Quote of the Day
“We’re now looking at America being snuffed out from one missile, one weapon.”
—Texas State Senator Bob Hall to about 100 folks gathered in an “underground auditorium” during a two-day summit he called to discuss how to defend Texas from “electromagnetic pulse attacks,” according to the Texas Tribune. Better safe than sorry, right?
Hoosier Ted—With the Indiana primary just days away, Ted Cruz is painting the Hoosier state as our (i.e., his) last chance against Trump. According to the Texas Tribune, he has a whopping ten campaign events scheduled across the state on Monday, and Cruz himself is slated to attend five of them. “We are at the edge of a cliff,” Cruz told NBC’s Meet the Press on Sunday, “and I’ll tell you, the people of Indiana, they really are in a position, the country is depending on them to pull us back from this cliff.” Cruz has been clinging to the edge of said precipice for a while now, facing beatdown after beatdown at the tiny hands of Trump in primaries across the country, including a recent five-state sweep in the Northeast that drove Cruz to a delegate deficit of more than 400 votes. According to the Austin American-Statesman, pre-primary polls vary, with one showing Trump ahead in Indiana by fifteen points and another showing Cruz leading by about the same difference. Cruz doesn’t exactly have momentum.
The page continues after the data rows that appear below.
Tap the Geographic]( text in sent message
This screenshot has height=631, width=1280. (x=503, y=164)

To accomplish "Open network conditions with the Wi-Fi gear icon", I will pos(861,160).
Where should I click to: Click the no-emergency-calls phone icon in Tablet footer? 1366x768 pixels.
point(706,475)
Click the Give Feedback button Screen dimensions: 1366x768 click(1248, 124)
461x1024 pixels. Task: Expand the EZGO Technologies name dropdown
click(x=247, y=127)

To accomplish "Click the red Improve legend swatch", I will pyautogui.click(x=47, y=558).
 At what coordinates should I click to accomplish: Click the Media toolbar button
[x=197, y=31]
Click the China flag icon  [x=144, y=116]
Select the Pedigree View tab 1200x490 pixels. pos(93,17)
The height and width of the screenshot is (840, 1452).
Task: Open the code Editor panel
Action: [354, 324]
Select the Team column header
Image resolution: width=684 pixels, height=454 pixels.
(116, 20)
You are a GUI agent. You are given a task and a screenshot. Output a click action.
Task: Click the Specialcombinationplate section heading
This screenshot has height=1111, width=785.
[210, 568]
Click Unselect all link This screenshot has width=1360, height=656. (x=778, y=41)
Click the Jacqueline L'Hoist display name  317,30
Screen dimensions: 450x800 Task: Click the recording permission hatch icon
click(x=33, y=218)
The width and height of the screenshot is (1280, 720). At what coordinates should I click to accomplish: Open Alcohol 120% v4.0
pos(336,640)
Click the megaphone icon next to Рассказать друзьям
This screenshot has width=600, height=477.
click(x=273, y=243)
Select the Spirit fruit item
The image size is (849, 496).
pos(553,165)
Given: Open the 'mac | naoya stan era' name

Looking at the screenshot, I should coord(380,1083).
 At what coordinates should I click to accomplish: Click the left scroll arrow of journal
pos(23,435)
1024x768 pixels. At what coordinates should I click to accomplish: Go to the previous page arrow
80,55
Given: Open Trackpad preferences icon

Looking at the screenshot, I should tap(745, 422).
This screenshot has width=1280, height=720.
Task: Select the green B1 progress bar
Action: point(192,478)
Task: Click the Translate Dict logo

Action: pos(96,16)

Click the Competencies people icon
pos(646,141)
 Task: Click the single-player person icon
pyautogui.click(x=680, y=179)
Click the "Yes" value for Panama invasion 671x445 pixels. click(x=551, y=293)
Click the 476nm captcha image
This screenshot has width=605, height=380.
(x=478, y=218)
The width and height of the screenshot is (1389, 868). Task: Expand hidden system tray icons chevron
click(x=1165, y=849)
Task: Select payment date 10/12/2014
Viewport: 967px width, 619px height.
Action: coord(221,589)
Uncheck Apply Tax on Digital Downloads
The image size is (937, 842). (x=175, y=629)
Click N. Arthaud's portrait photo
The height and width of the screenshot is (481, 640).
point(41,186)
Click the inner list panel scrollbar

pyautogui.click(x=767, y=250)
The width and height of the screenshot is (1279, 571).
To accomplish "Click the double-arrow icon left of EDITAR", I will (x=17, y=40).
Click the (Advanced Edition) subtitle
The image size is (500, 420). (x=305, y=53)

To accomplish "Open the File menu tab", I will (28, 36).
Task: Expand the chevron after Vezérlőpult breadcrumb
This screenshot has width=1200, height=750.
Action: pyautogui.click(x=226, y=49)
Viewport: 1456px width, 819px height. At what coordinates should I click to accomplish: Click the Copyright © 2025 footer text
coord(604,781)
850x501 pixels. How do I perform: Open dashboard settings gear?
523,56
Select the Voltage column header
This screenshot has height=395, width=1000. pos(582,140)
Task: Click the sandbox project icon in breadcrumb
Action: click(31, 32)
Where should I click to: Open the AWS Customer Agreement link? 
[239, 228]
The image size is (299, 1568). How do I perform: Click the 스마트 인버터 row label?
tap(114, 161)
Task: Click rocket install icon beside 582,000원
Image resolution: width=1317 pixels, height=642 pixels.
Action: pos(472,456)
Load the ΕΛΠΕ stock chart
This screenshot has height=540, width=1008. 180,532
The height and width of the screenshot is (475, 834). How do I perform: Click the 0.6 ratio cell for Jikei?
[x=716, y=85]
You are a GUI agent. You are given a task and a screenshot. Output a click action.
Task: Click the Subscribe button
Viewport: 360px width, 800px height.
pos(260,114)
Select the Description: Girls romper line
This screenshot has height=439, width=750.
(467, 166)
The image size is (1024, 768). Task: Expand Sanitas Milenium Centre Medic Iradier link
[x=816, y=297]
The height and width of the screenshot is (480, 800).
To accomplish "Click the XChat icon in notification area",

He barely survived a basketball-vocab gaffe last week, and a last-minute endorse(meh)nt from Governor Mike Pence was, as the Tribune noted, “less than full-throated.” Pence said he’d vote for Cruz, but kind of indicated Trump would be a good choice, too, and he never actually used the word “endorsement.” At this point, Cruz may need some Jimmy Chitwood-esque magic to win Indiana.
Bad Breakup—Just like that, the Halliburton and Baker Hughes marriage was over before it even started. The two Houston-headquartered giants announced on Sunday that their mega-merger deal, valued at $35 billion, was off. According to the Wall Street Journal, both energy companies found that resistance from regulatory agencies (the Justice Department filed an anti-trust lawsuit over the deal in early April) and the oil bust (crude oil was $75 per barrel when the agreement was inked in 2014) was ultimately too much to bear. Of course, the Justice Department was pretty thrilled after learning the deal had officially fallen apart. “The companies’ decision to abandon this transaction – which would have left many oilfield service markets in the hands of a duopoly – is a victory for the U.S. economy and for all Americans,” Attorney General Loretta Lynch said in a statement. Halliburton is reportedly paying Baker Hughes a tiny $3.5 billion breakup fee for their trouble. The Houston Chronicle says the deal’s disintegration is expected to result in thousands of layoffs.
Rough Waters—A rash of stormy weather again hit Texas late last week, bringing hail, tornadoes and even more flooding. The tiny East Texas town of Palestine was hit particularly hard. In a statement, the town’s mayor said Palestine experienced the worst flooding he has seen in his “59 years of living here.” According to the Dallas Morning News, officials there found six dead bodies after more than seven inches of rain fell on the area in less than an hour late Friday evening. Tragically, the flooding claimed the lives of four children—ages six, seven, eight and nine—and their 64-year-old great-grandmother. According to WFAA, several GoFundMe campaigns have been set up for the victims’ families. The Morning News reported that the state’s recent deluge of flooding could also have a bad environmental after-effect, sweeping “crude oil and toxic fracking chemicals” from flood-inundated oil wells into the state’s rivers. The Texas Railroad Commission says everything is under control, but some environmentalist groups aren’t so sure. One environmental expert said the situation is “a potential disaster.”